Cyperus digitatus
- Conservation status: Least Concern (IUCN 3.1)

Scientific classification
- Kingdom: Plantae
- Clade: Tracheophytes
- Clade: Angiosperms
- Clade: Monocots
- Clade: Commelinids
- Order: Poales
- Family: Cyperaceae
- Genus: Cyperus
- Species: C. digitatus
- Binomial name: Cyperus digitatus Roxb.

= Cyperus digitatus =

- Genus: Cyperus
- Species: digitatus
- Authority: Roxb. |
- Conservation status: LC

Species of plant

Cyperus digitatus, also known as finger flatsedge in the United States, and chang xiao sui suo cao in China, is a sedge of the family Cyperaceae that is native to tropical and subtropical areas of Africa, Asia, the Americas and Australia.

==Description==
The grass like sedge typically grows to a height of 1 m. The perennial sedge has short woody rhizomes and tufted smooth culms with a triangular cross-section that grow to a height of 0.5 to 1.5 m. The leaves below are nearly the same length as the culms and have brown to purple coloured sheaths. The sub-leathery, flat to folded leaf blade has a width of 4 to 15 mm. It form as inflorescence with six to ten rays that have a length up to 18 cm and have four to seven raylets that have cylindrical spikes that are 3 to 6 cm long and 0.2 to 2 cm wide.

==Taxonomy==
The species was first described by the botanist William Roxburgh in 1820 as a part of the work Flora Indica; or descriptions of Indian Plants. The type specimen was collected by Roxburgh in India. It has ten synonyms including; Cyperus bourgaei, Cyperus digitatus var. laxiflorus, Cyperus digitatus var. pingbienensis and Cyperus mexicanus.

==Distribution==
In Asia the renge of the plant extends from Pakistan in the west to the eastern sea board of China in the east and extends doen through most of Malesia.
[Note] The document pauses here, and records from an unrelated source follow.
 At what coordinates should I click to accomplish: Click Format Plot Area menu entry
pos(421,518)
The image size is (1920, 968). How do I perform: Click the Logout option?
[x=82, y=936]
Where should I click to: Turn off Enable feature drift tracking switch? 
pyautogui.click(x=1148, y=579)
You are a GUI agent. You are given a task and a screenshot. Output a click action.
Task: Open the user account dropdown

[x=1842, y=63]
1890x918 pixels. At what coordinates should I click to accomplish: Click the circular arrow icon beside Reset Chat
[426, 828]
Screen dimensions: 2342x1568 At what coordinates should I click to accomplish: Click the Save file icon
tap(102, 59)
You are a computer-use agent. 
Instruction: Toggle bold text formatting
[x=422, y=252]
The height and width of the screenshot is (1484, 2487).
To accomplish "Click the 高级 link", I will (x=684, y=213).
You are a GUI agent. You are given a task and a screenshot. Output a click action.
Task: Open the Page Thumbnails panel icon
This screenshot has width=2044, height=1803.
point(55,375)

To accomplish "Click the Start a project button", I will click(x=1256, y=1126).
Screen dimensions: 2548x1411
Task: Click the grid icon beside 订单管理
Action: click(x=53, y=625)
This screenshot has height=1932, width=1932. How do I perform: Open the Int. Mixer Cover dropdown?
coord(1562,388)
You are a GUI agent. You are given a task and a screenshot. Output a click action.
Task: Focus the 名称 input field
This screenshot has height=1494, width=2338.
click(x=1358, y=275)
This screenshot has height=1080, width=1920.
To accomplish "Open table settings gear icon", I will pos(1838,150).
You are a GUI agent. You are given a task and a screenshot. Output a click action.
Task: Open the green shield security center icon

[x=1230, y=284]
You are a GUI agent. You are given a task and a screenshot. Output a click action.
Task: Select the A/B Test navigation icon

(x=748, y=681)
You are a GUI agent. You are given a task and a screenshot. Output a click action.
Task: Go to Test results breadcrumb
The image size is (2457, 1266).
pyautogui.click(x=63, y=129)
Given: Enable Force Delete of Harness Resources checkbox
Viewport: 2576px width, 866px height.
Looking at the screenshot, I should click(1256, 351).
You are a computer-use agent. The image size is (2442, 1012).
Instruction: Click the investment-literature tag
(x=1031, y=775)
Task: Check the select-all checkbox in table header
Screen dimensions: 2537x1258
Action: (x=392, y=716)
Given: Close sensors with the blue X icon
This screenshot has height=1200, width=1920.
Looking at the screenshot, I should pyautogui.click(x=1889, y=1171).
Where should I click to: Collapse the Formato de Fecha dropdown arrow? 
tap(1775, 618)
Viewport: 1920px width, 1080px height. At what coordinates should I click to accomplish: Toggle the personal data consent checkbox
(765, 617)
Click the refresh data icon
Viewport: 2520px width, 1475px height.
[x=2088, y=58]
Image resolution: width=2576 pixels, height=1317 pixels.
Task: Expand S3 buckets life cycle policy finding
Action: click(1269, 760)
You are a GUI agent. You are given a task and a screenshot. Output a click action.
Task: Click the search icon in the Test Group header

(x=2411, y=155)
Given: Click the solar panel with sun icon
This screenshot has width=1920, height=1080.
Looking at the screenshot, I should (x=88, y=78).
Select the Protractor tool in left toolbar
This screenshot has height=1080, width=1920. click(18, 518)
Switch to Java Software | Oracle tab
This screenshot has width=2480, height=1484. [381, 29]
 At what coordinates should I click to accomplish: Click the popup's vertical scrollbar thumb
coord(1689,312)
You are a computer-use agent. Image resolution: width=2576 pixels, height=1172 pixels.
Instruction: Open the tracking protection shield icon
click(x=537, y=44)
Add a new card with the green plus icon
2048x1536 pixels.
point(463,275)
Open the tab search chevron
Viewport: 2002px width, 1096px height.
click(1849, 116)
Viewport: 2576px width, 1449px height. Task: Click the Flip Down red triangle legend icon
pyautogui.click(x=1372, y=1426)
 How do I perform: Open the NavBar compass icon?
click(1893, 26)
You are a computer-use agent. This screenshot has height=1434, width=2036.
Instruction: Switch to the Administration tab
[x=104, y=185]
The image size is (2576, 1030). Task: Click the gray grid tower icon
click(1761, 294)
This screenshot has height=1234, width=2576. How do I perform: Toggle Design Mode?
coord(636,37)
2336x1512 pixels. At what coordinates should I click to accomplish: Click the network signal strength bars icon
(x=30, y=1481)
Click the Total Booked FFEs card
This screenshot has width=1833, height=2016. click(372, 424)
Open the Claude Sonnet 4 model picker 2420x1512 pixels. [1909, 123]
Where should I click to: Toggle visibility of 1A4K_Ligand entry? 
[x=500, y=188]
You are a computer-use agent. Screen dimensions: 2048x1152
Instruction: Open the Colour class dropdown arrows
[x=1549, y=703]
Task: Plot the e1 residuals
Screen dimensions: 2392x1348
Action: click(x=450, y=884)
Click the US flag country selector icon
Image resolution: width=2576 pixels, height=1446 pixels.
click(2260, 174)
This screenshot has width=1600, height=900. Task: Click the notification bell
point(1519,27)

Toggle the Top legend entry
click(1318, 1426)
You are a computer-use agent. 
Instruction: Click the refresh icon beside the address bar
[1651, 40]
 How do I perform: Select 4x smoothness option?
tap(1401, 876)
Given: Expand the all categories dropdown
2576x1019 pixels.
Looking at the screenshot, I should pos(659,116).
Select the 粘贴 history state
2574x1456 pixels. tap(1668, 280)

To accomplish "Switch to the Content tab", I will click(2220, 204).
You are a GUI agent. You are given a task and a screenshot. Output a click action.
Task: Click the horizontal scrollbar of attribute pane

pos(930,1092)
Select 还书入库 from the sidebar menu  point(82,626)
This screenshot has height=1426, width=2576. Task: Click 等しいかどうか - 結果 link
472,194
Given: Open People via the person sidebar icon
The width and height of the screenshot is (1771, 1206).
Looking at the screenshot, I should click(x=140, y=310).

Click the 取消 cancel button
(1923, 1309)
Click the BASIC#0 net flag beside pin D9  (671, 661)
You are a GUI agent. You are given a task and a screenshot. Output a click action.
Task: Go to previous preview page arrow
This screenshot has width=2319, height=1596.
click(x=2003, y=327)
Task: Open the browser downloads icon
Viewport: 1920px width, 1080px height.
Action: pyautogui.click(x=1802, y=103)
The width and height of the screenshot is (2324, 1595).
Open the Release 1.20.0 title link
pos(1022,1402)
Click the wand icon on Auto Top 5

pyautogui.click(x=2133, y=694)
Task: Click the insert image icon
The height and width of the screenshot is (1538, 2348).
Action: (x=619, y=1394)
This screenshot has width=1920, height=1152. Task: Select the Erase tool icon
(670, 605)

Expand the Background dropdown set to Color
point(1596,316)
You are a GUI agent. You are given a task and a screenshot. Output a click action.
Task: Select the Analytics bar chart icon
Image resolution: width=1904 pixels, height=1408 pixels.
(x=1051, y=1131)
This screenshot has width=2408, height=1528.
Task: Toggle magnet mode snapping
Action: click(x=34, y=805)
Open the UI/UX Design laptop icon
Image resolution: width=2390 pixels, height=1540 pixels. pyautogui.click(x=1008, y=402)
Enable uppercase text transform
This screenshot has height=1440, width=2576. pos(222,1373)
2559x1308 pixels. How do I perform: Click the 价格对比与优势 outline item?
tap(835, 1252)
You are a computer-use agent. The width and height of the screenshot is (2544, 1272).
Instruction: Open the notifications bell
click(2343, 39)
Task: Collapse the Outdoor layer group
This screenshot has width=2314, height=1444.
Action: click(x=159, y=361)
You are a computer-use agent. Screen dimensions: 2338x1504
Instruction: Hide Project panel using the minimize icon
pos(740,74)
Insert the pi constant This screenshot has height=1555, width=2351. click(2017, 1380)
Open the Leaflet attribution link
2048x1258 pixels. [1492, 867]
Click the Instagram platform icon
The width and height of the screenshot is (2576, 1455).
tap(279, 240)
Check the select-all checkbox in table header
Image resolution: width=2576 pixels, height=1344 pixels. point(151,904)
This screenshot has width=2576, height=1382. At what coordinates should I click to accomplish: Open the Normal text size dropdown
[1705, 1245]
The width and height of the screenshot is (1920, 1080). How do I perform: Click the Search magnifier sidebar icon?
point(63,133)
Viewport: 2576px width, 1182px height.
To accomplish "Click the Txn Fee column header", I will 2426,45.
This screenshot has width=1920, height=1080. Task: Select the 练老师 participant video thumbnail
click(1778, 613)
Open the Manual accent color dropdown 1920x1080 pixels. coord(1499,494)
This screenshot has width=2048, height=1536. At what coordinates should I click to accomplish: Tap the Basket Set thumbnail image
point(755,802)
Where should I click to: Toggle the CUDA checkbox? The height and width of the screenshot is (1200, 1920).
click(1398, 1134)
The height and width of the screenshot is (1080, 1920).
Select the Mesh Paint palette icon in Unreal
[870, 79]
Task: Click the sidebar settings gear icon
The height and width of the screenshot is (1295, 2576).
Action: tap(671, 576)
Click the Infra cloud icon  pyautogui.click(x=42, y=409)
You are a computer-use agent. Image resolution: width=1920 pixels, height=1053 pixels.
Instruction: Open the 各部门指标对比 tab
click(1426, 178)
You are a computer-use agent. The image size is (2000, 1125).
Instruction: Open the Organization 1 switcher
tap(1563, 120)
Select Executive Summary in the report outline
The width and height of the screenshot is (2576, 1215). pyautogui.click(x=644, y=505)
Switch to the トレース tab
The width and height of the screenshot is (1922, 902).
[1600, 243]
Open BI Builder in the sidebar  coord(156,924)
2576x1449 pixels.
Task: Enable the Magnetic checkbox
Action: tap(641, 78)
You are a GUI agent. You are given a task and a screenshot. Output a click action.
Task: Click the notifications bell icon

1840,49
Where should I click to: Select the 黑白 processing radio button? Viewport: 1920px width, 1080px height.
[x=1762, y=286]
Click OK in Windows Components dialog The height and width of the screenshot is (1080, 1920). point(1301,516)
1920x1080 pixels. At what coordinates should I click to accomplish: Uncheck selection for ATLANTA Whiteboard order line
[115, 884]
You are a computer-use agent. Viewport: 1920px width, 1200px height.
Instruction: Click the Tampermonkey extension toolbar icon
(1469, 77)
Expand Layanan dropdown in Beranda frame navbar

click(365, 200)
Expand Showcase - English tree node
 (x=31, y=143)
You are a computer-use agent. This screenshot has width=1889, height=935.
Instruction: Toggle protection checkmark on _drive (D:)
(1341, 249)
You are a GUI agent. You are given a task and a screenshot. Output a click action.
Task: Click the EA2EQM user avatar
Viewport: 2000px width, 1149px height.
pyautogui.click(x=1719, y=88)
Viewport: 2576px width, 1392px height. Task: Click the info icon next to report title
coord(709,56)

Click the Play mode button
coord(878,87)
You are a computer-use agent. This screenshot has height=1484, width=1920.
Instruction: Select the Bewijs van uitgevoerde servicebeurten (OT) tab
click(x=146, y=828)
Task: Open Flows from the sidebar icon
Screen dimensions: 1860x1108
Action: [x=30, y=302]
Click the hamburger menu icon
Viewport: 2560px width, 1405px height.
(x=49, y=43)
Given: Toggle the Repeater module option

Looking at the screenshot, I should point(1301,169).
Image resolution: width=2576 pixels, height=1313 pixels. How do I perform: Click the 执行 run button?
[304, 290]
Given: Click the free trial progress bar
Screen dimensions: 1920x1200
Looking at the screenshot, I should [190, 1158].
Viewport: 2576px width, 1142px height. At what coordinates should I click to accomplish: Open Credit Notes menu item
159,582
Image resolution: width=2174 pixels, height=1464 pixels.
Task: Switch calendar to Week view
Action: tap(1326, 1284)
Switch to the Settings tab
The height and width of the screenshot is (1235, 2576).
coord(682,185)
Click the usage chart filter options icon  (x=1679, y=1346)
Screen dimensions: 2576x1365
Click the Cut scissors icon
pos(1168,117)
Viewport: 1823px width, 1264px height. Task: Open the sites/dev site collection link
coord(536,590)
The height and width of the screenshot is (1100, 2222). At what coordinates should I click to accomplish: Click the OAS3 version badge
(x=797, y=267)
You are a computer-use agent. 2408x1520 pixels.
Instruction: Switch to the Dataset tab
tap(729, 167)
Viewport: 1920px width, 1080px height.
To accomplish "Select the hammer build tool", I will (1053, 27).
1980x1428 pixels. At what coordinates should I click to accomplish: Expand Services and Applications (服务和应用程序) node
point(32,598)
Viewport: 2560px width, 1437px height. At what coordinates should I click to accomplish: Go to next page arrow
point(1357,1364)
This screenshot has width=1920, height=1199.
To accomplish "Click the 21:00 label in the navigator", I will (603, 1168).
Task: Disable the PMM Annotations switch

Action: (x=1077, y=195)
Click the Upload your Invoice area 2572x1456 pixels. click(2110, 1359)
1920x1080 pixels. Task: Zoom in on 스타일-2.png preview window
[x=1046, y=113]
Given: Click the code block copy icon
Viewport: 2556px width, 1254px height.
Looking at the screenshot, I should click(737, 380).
In Australia is found in creek beds and other damp areas in a small area in the Kimberley region of Western Australia as well as other northern tropical parts of the Northern Territory and Queensland. In the Americas it is found as far north as Texas with the range extending south through Central America and into South America as far south as Argentina. In Africa it is found as far north as Egypt south through the rest of the continent to Botswana.